Mierau M, Drexler GA, Kutzera A, Braunschmidt K, Ellwart J, Eckardt-Schupp F, Fritz E, Bachl J, Jungnickel B - Nucleic Acids Res. (2008)

Bottom Line: The molecular basis for the differential use of these two pathways in different species is unclear.Employing a functional HR assay in human germinal centre like B cell lines, we detect elevated HR activity that can be enhanced by transcription and AID.Products of such recombination events mostly arise through non-conservative HR pathways, while the activity of conservative HR is low to absent.

View Article: PubMed Central - PubMed

Affiliation: Institute of Clinical Molecular Biology and Tumor Genetics, Helmholtz Center Munich, National Research Center for Environmental Health, D-81377 Munich.

ABSTRACT
During secondary immunoglobulin (Ig) diversification in vertebrates, the sequence of the variable region of Ig genes may be altered by templated or non-templated mechanisms.

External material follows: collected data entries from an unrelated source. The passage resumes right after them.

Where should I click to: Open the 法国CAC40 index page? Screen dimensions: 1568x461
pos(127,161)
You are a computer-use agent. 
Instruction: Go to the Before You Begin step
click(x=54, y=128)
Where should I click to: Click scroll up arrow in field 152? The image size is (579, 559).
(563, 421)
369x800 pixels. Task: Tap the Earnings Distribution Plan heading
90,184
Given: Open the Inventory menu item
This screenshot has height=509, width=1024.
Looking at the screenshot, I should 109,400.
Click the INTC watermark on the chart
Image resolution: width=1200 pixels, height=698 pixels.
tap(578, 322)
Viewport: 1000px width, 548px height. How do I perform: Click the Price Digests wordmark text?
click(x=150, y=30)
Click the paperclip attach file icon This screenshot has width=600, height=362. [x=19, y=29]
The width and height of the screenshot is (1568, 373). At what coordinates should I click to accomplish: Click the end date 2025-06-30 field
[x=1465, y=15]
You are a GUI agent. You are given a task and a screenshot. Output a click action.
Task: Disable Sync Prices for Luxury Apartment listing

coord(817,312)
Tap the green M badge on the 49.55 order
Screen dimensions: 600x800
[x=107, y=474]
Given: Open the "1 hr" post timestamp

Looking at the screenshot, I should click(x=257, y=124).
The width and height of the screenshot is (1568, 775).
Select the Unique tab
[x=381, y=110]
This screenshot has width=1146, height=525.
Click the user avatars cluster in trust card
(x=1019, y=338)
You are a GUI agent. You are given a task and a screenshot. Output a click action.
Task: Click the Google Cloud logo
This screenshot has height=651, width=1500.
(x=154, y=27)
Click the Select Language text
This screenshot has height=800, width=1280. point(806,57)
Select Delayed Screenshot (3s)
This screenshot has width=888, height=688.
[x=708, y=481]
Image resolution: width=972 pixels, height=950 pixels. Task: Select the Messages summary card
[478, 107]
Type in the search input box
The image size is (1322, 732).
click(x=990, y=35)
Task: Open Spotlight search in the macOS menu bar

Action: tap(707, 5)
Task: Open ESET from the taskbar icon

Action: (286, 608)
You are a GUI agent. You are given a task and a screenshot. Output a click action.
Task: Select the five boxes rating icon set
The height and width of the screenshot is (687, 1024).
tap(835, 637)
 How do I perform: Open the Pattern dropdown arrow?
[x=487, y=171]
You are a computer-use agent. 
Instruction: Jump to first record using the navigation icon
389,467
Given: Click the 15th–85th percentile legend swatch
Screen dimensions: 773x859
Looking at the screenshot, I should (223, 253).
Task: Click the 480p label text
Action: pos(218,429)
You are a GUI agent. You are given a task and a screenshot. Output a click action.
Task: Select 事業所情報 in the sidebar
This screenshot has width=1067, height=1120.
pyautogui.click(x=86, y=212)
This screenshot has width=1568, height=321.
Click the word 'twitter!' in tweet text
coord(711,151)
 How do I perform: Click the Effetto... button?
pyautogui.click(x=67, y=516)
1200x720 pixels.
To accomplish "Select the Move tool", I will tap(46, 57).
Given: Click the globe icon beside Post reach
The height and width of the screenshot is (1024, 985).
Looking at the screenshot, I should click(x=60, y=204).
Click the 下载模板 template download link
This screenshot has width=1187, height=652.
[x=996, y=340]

In both cases, cytidine deamination by activation-induced cytidine deaminase (AID) in the transcribed Ig loci leads to DNA lesions, which are repaired by conservative homologous recombination (HR) during Ig gene conversion, or by non-templated mutagenesis during somatic hypermutation. The molecular basis for the differential use of these two pathways in different species is unclear. While experimental ablation of HR in avian cells performing Ig gene conversion may promote a switch to somatic hypermutation, the activity of HR processes in intrinsically hypermutating mammalian cells has not been measured to date. Employing a functional HR assay in human germinal centre like B cell lines, we detect elevated HR activity that can be enhanced by transcription and AID. Products of such recombination events mostly arise through non-conservative HR pathways, while the activity of conservative HR is low to absent. Our results identify non-conservative HR as a novel DNA transaction pathway promoted by AID and suggest that somatic hypermutation in germinal centre B cells may be based on a physiological suppression of conservative HR.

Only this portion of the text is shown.